Ronald E. Doel

Membership:  2020

Member Bio

Ron Doel is associate professor of history (history of science, technology, and environmental history) at Florida State University. He has long been fascinated by the influence of military patronage on the rise of the physical branches of the environmental sciences after World War II, as well as the international relations of science in the twentieth century and beyond (full confession: he is also deeply interested in what historical photographs of scientists and scientific activities can tell us about the social and intellectual practices of modern science).
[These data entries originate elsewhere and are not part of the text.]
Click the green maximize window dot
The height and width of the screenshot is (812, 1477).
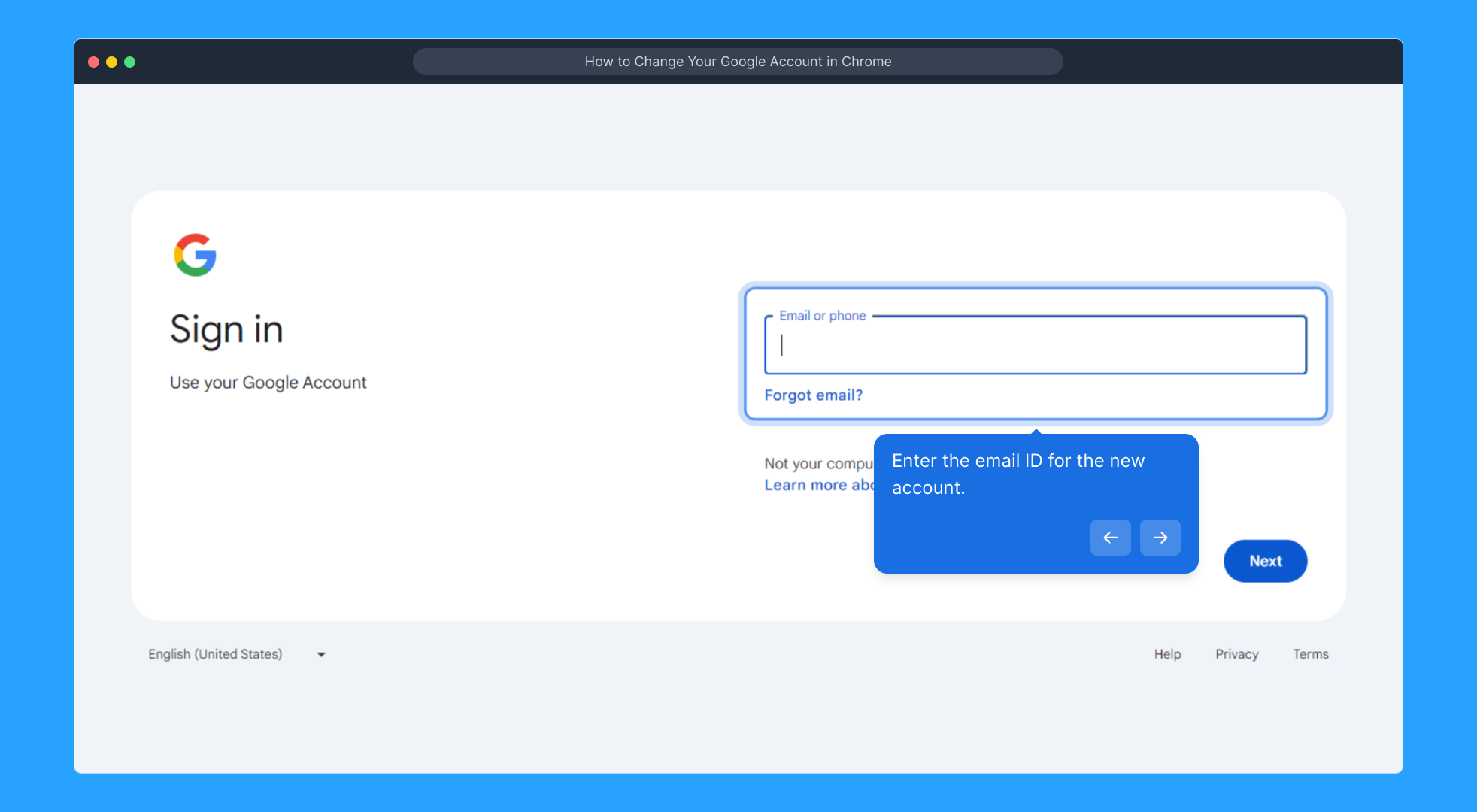129,62
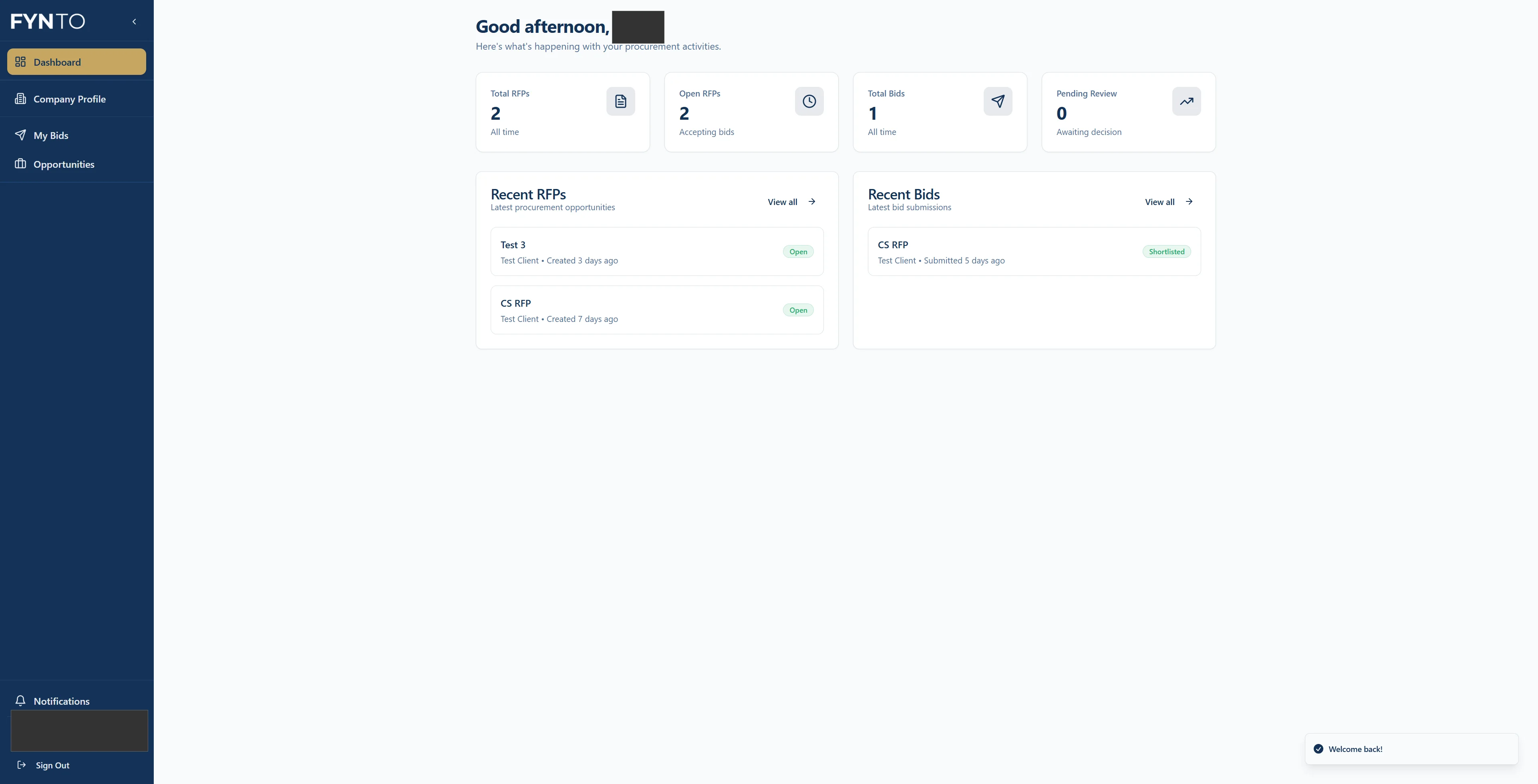This screenshot has width=1538, height=784.
Task: Click the Pending Review trend icon
Action: [1186, 101]
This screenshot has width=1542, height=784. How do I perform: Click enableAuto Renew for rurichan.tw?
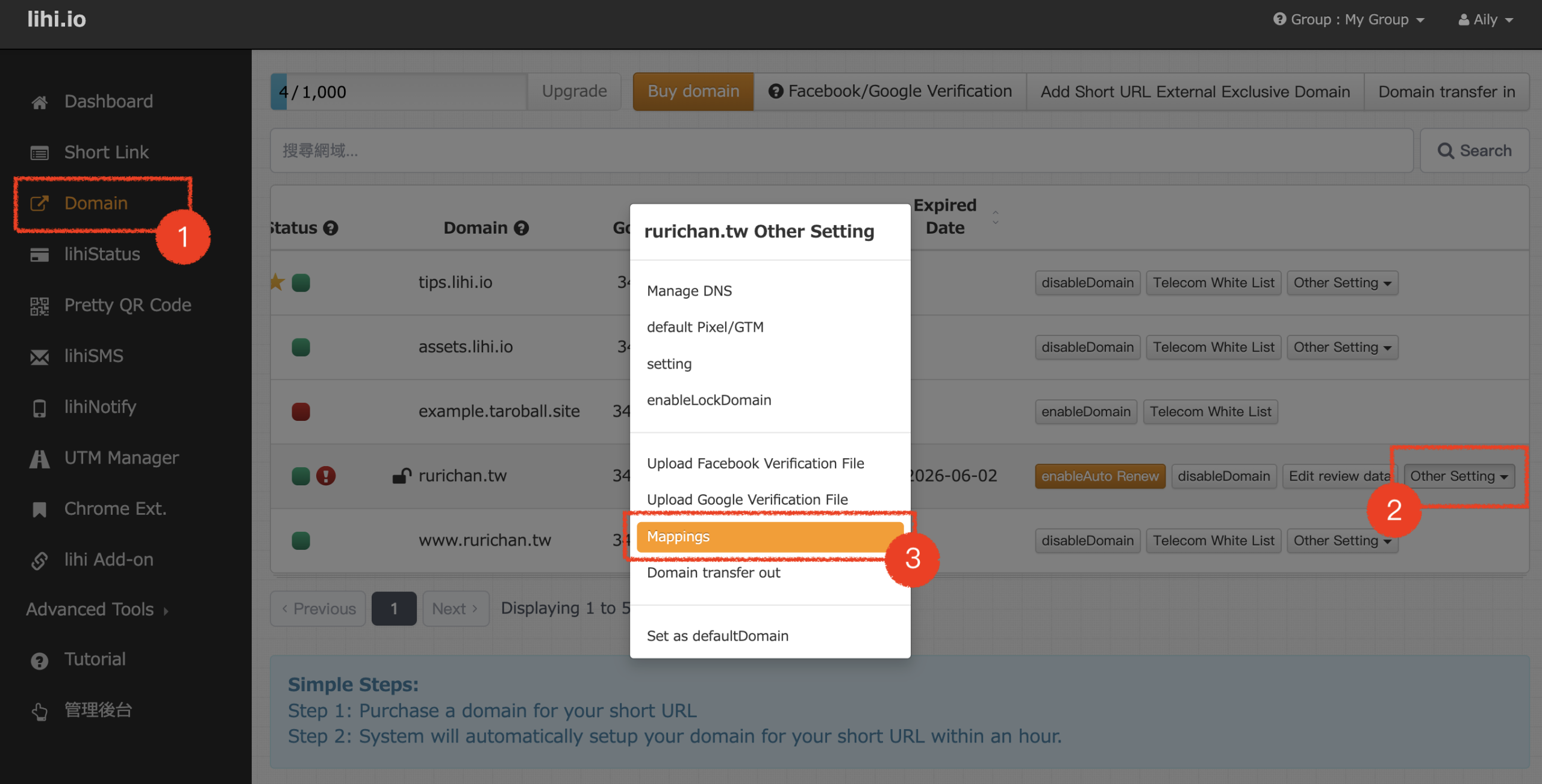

Between 2008 and 2013 he served as Project Leader of a 9-member, 7-nation internationally collaborative study (“Colony, Empire, Environment: A Comparative International History of Twentieth Century Arctic Science”), initiated by the European Science Foundation BOREAS initiative—and his team was the only history-based group funded by this competition. That effort led to a dedicated edition of the Journal of Historical Geography (April 2014, vol. 14) that yielded transnational insights into global Arctic developments. A question he asks his undergraduate students isso… just when did the Pentagon first became interested in polar warming?

Publications

  • with Kristine C. Harper, and Matthias Heymann, eds. Exploring Greenland: Cold War Science and Technology on Ice (New York: Palgrave Macmillan Press, 2016).
  • with Suzanne Zeller and Urban Wråkberg, “Science, Environmental Knowledge, and the New Arctic.” Introduction to special edition of Journal of Historical Geography, 44 (2014): 2-14. (Doel, Zeller, Wråkberg, eds., special edition).
  • Quelle place pour les sciences de l’environment physique dans l’histoire environmentale?” Revue d’histoire modern et contemporaine, vol. 56, no. 4 (2009): 137-164.
  • Solar System Astronomy in America: Communities, Patronage, and Interdisciplinary Research (New York: Cambridge University Press, 1996; reissued as paperback July 2009).
  • with Thomas Söderqvist, eds. The Historiography of Recent Science, Technology, and Medicine: Writing Recent Science (London: Routledge, 2006).
  • Constituting the Postwar Earth Sciences: The Military’s Influence on the Environmental Sciences in the USA After 1945.” Social Studies of Science 33, 5 (2003): 635-666.